A recent study conducted by the University College Dublin (UCD) Institute of Food and Health, in collaboration with Dublin City University (DCU), reported that 60% of young people exercised more frequently during lockdown. However, this age group were also more susceptible to gaining weight, as snacking and alcohol consumption increased.
Dr Emma Feening, Assistant Professor in Food, Science and Nutrition at UCD, told The Irish Times that the study shows “this relatively short period of time had a major impact on people’s lives”. The recent study looked at findings from an online survey of 4,000 participants, 83% of which were between the ages of 25 and 64, as well as findings from community and advocacy group interviews.

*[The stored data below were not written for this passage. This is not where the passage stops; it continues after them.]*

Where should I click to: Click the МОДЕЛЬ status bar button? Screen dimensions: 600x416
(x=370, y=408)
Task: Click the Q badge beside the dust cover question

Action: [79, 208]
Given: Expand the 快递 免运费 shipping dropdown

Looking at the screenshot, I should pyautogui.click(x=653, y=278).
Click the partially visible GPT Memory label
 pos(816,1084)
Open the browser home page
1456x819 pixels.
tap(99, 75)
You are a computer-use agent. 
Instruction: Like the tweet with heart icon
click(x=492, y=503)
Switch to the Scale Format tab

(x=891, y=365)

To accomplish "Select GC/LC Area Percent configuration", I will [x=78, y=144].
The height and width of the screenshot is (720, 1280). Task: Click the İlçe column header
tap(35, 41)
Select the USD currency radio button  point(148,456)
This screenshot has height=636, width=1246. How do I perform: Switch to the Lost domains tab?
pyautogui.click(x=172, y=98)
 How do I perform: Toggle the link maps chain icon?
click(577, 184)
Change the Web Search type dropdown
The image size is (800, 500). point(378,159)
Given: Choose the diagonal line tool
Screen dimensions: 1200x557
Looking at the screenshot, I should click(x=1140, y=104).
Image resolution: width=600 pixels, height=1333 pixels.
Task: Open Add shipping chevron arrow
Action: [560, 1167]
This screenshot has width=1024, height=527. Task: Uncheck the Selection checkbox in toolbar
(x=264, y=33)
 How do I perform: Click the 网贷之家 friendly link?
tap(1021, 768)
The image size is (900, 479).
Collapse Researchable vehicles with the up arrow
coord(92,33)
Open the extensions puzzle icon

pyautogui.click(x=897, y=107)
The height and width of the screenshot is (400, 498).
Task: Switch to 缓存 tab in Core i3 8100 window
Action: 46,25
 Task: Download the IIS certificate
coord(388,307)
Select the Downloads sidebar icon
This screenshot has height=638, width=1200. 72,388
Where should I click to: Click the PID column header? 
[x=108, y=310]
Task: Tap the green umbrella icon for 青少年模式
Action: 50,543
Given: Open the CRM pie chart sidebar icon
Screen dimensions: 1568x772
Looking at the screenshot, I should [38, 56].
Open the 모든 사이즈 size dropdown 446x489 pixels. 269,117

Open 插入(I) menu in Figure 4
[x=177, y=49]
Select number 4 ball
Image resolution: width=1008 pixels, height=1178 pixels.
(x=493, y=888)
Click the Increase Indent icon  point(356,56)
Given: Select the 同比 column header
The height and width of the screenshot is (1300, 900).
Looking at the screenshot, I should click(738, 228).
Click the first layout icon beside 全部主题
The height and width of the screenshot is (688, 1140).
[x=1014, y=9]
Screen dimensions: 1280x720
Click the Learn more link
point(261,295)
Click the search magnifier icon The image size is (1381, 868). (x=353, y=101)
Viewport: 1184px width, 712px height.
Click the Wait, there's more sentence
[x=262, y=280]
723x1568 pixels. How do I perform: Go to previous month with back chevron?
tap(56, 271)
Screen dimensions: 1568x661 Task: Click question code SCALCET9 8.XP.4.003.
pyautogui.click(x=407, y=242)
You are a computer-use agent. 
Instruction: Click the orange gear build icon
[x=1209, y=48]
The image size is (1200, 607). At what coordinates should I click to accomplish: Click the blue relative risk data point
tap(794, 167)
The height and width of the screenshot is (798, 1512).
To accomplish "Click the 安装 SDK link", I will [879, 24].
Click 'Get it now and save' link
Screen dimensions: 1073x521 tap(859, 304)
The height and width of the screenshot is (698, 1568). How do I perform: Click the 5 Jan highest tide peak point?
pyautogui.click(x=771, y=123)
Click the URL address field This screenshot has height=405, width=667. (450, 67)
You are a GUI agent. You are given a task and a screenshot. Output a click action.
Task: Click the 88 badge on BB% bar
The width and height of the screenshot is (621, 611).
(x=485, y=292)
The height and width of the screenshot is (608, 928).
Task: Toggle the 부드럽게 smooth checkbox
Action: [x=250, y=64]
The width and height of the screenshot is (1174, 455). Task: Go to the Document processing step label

50% of the online survey respondents reported no change in eating habits, however, 40% of people reported eating more in lockdown and 42% of people reported snacking more regularly.
30% of people surveyed reported gaining weight, however, there were some positive conclusions from the survey with 64% of people reporting they were consuming less takeaways than before. 60% of the youngest age group exercised more frequently, however, this number decreased in older age groups. 72% reported doing more home baking and yet again this was more evident amongst younger age groups. Older people’s food and activity patterns were far less affected than their younger counterparts.
A worrying 20% of people were concerned about not having enough food. The findings from community and advocacy group interviews revealed vulnerable groups reported significant impacts on their lives due to lockdown. There was an increased cost of staying at home which became a daily struggle and stressor for vulnerable groups, families with children were particularly affected by the loss of school meal schemes. Vulnerable people reported an exacerbation of social stressors and many were worried about the effects of further social isolation if there were to be further waves of restrictions.
Speaking to The Irish Times, Dr Claire Timon, Research Fellow at the School of Nursing, Psychotherapy and Community Health in DCU, explained that the research conducted with advocacy groups highlighted the “increased pressure placed on service provisions such as meals on wheels and soup kitchens”. Increased pressure on service provision as social distancing procedures meant soup kitchens could only cater to a limited capacity.